2. Option granted on July 20, 2009. The option, originally representing a right to purchase 87,500 shares, vests over four years with 1/4 of the shares subject to the option having vested on July 20, 2010 and 1/48 of the total number of shares subject to the option vesting monthly thereafter.
3. Pursuant to the terms of the Merger Agreement, at the Effective Time, the Common Stock Options held by the reporting person were converted into the right to receive an amount in cash equal to the product of (i) the excess, if any, of the Merger Consideration over the exercise price per Share of such Company Options multiplied by (ii) the total number of Shares subject to such Company Options.
4. Pursuant to the terms of the Merger Agreement, at the Effective Time, the Company RSU Awards held by the reporting person were converted into the right to receive an amount in cash equal to the product of (i) the total number of Shares subject to such Company RSU Awards multiplied by (ii) the Merger Consideration.

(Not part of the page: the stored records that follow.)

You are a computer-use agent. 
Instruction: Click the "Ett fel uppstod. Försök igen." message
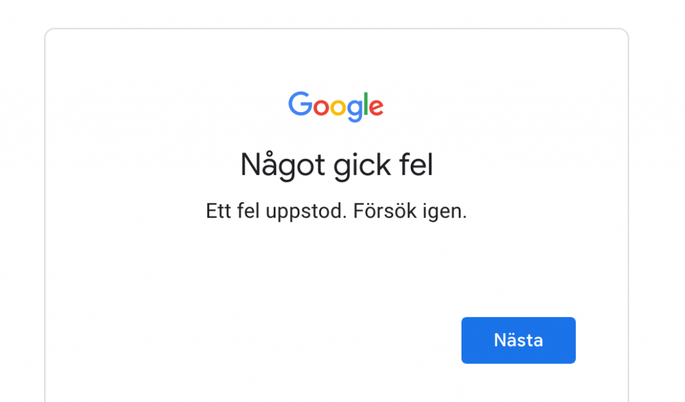click(336, 212)
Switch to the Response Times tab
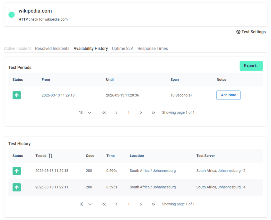The image size is (271, 220). pyautogui.click(x=153, y=49)
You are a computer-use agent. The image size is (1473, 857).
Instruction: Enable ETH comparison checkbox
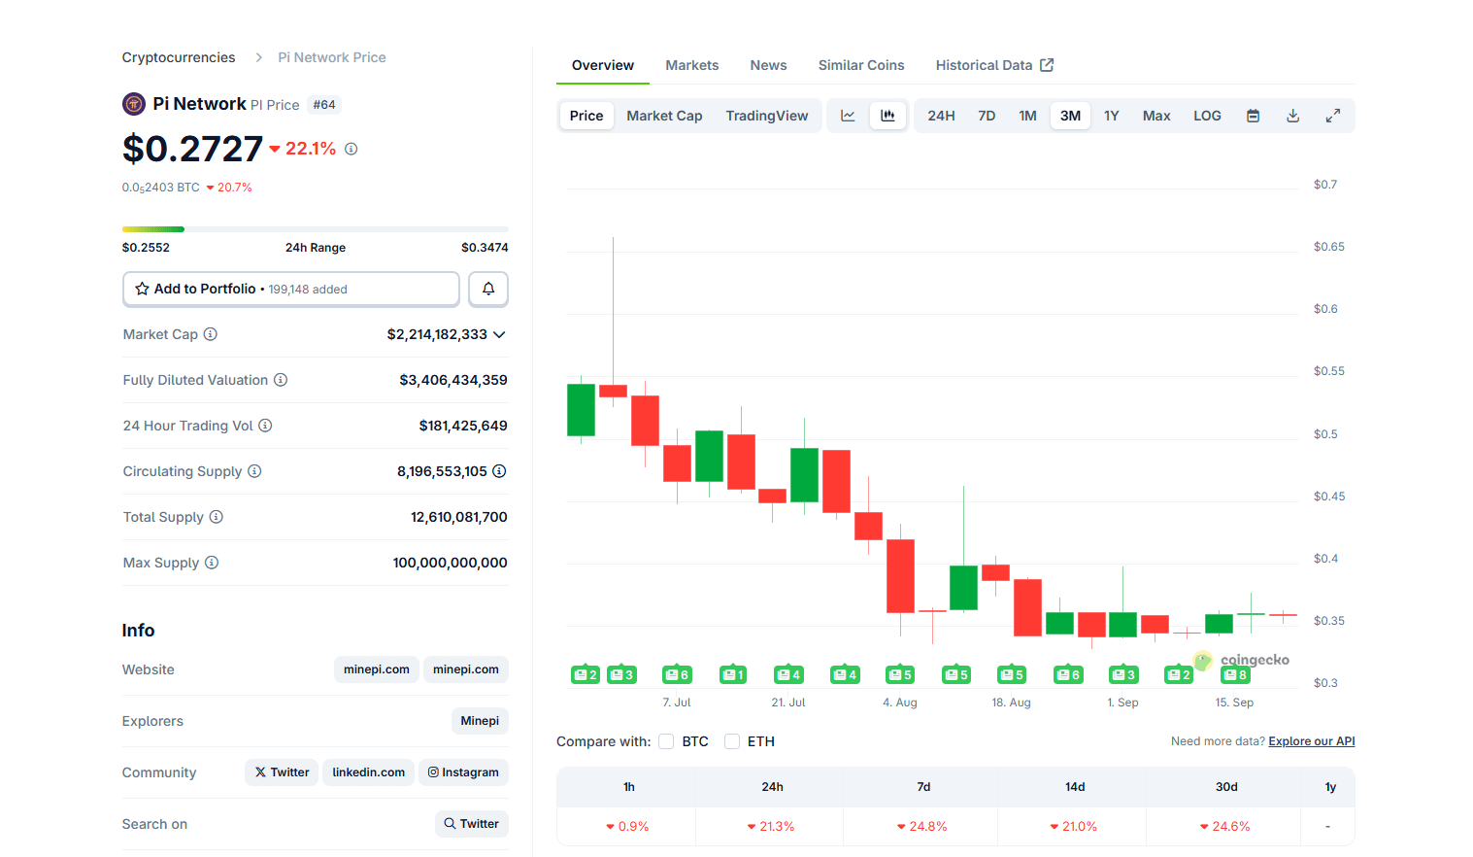tap(732, 741)
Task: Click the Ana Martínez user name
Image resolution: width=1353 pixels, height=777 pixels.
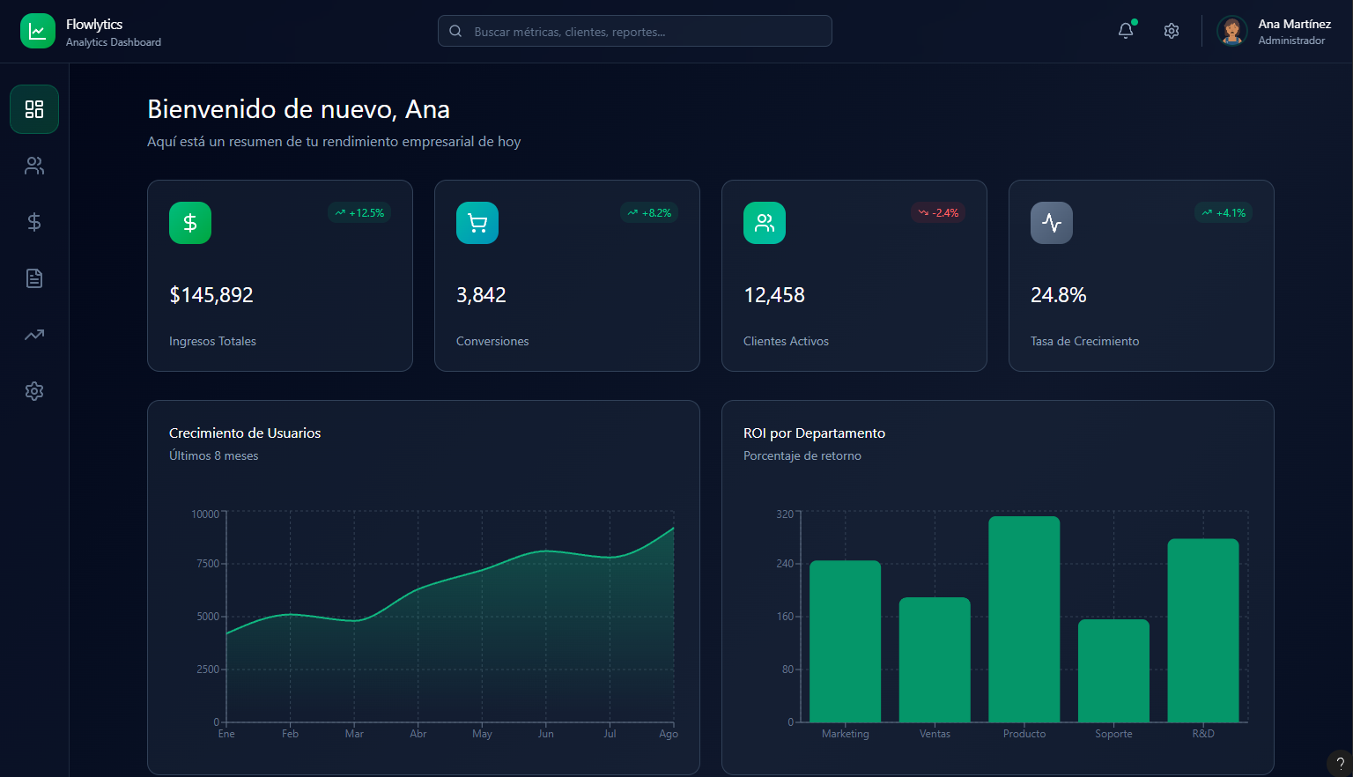Action: 1294,24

5. On May 24, 2012, the reporting person received 4,359 restricted stock units, vesting on the earlier of the first anniversary of the date of grant or the business day immediately preceding the 2013 annual meeting of stockholders. Each restricted stock unit represents the contingent right to one share of common stock at vesting.
Remarks:
/s/ William C. Stern, Attorney-in-Fact for Elizabeth Nelson 01/02/2013
** Signature of Reporting Person Date
Reminder: Report on a separate line for each class of securities beneficially owned directly or indirectly.
* If the form is filed by more than one reporting person, see Instruction 4 (b)(v).
** Intentional misstatements or omissions of facts constitute Federal Criminal Violations See 18 U.S.C. 1001 and 15 U.S.C. 78ff(a).
Note: File three copies of this Form, one of which must be manually signed. If space is insufficient, see Instruction 6 for procedure.
Persons who respond to the collection of information contained in this form are not required to respond unless the form displays a currently valid OMB Number.